If you leave the doors and windows to your house open, sooner or later, a robber will appear and try to steal your TV. So, you pick up a gun and shoot this robber, but continue to leave your windows and doors open.
Shortly afterwards, another robber appears, and again tries to steal your TV, so you shoot this one too. The question is, is it easier to keep shooting robbers? Or, is it better to simply close and lock the windows and doors, so robbers can’t get in?
It is just this question people should ask themselves when deciding how to get rid of mice. Baiting with poison is the most common method used by pest controllers to try to keep properties mice and rodent-free. But it has some big problems, which are not often explained to clients by people who promote it. Here are six of those problems:
1. Resistance to the bait
Baits contain anti-coagulants that are designed to kill mice through internal bleeding. Common anti-coagulants would be bromodialone, difenacoum and brodifacoum. The problem is, these baits have been around since the 1950s and mice have developed resistance.
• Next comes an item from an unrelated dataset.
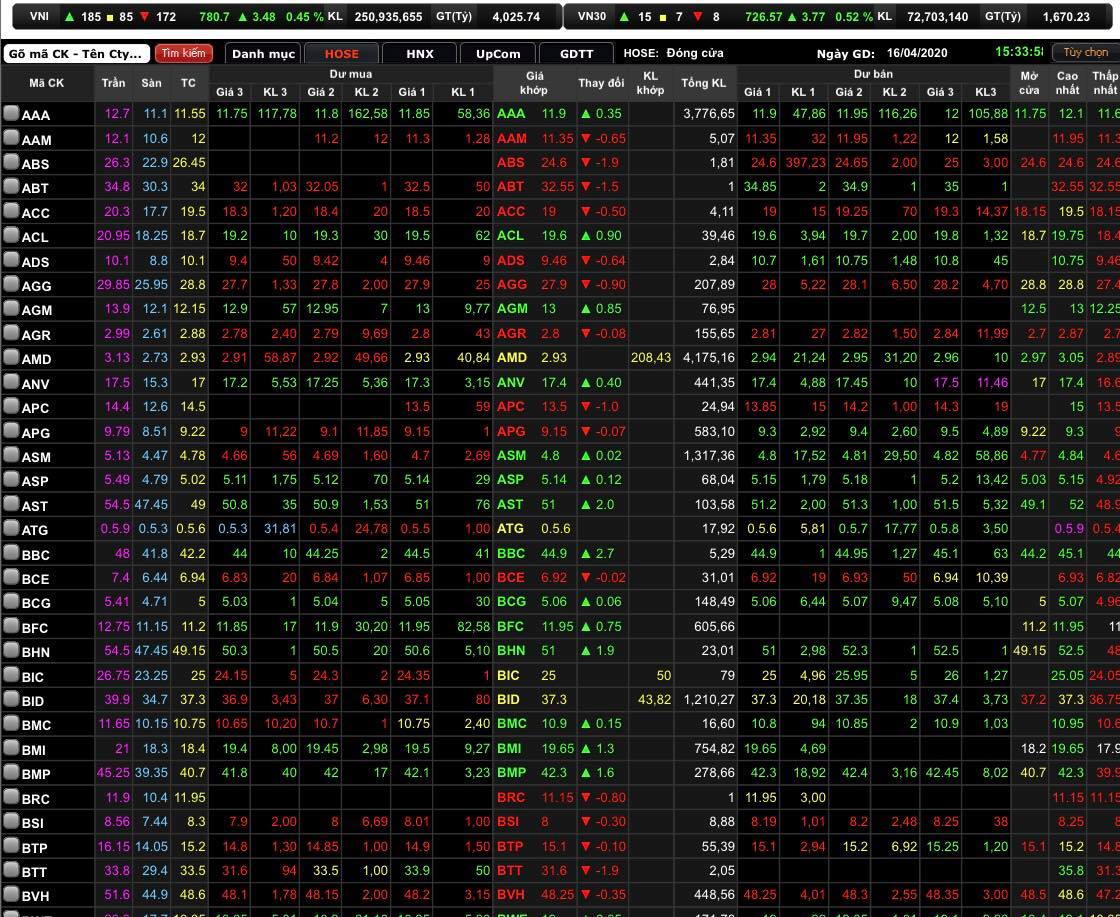The width and height of the screenshot is (1120, 917).
Task: Click the yellow unchanged square in VNI bar
Action: 110,17
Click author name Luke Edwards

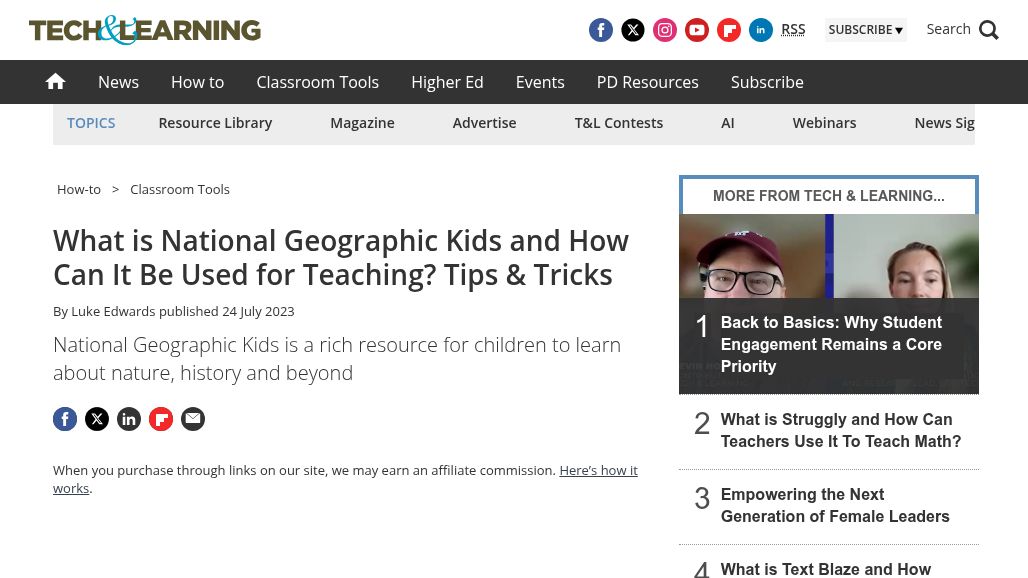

Exact levels of resistance are difficult to determine as they vary from population to population. But a recent study using DNA sequencing for the detection of anticoagulant resistant mutations, shows that more than 90% of mice examined carried these mutations, leading to resistance being found at 29 of the 30 sample sites.
2. The need for the mouse to consume a lethal dose
Mice feed from a large number of locations and a large number of food types – they like a little nibble of everything from everywhere. This means they are less likely to consume a sufficient quantity of bait to ingest a lethal amount. A more likely scenario is that they will ingest a small quantity of the bait, and develop symptoms of illness. They will then associate the bait with feeling unwell, and never go near it again.
3. Behavioural resistance
It is a legal requirement in most situations for bait to be contained within bait boxes for safety reasons. Behavioural resistance is where mice have ‘learnt’ to associate bait with bait boxes, and therefore refuse to enter them. They, simply, climb over the top of them, or run around them. The same phenomenon occurs with glue boards and snap traps.
4. Dead bodies
Where mice are affected by baits, they will generally die within your property somewhere. This can lead to quite a stink where the body putrefies, as well as generating a blowfly or maggot nuisance. Or both.
5. Non-target species
Anti-coagulant baits will kill all mammals in just the same way they kill mice. After all, these products are poisons and designed to kill. Most baits are brightly coloured. They have attractive smells to entice rodents to eat them. Some even smell of chocolate! So there is a significant risk of consumption by other animals such as dogs, cats and birds, and even children. Also, a dead mouse killed by poisoning will still contain the anti-coagulant. So, an animal that eats the dead mouse will also ingest the poison, and will be affected by the anti-coagulant. This is called secondary poisoning. It is recognised as a big problem for birds of prey and other larger animals above the mouse in the food chain.
6. It’s a short term solution
Baiting is a method of mice control (i.e. keeping on top of the numbers) rather than a method of elimination (i.e. completely removing all mice).
It is very unlikely, for all the reasons outlined above, that baiting will ever remove 100% of the mice within a given building. There will always be a population that remains, to re-establish larger numbers once more.
Proofing is a method of elimination – it removes all mice through habitat manipulation, that is, blocking off their access to food, shelter and warmth. Pests require a habitat and cannot exist without one. Therefore, they cannot generate resistance to proofing.